London: BP has revealed that the disaster in the Gulf of Mexico had cost it almost $1 billion, sparking a 13% plunge in its shares after the latest attempt to fix the leaking well failed.
At its lowest point, the British energy giant’s share price dropped nearly 17% on the day, but it recovered slightly to close at 430 pence, down 13.1%.
The sell-off wiped more than $17.6 billion off its market value — its biggest one-day shares fall for 18 years.
There was more bad news for BP following the failure of the “top kill” operation to plug the undersea well when US President Barack Obama warned that the culprits of the disaster would be held legally accountable.

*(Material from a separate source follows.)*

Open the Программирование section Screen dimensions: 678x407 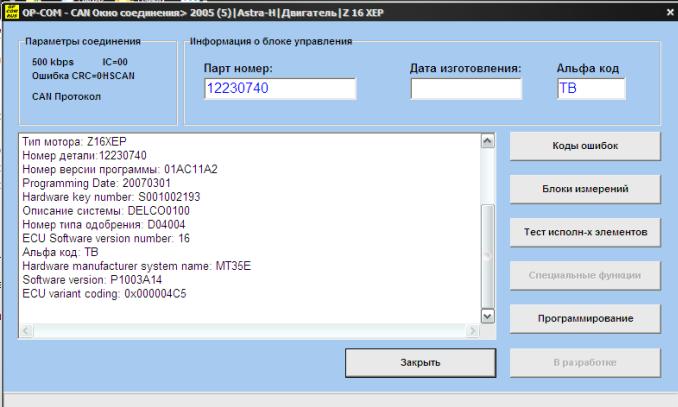click(x=585, y=318)
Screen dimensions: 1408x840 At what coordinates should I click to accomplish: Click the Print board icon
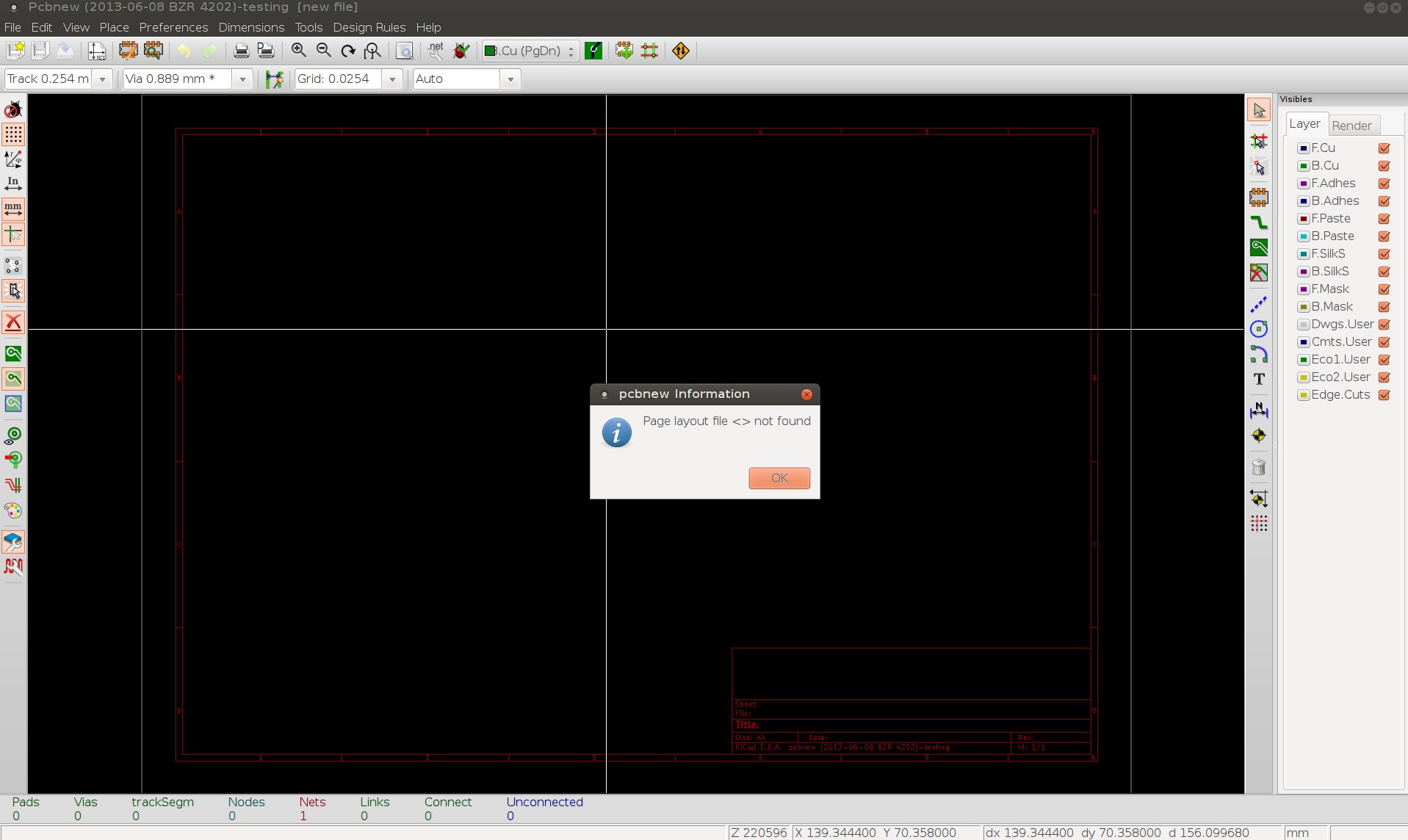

In a statement, BP said, “The cost of the response to date amounts to about $990 million, including the cost of the spill response, containment, relief well drilling, grants to the Gulf states, claims paid and federal costs.
“It is too early to quantify other potential costs and liabilities associated with the incident.”
The group had announced Saturday that the risky attempt to plug the leak by pumping heavy drilling mud into the well had failed to stop the flow of oil.
Yesterday’s dizzying share-price drop was the first opportunity that London investors had to react to the news after a British public holiday on Monday.
Engineers had spent days pumping heavy drilling fluid into the leaking well head on the ocean floor in a bid to stem the gushing crude and ultimately seal the well with cement.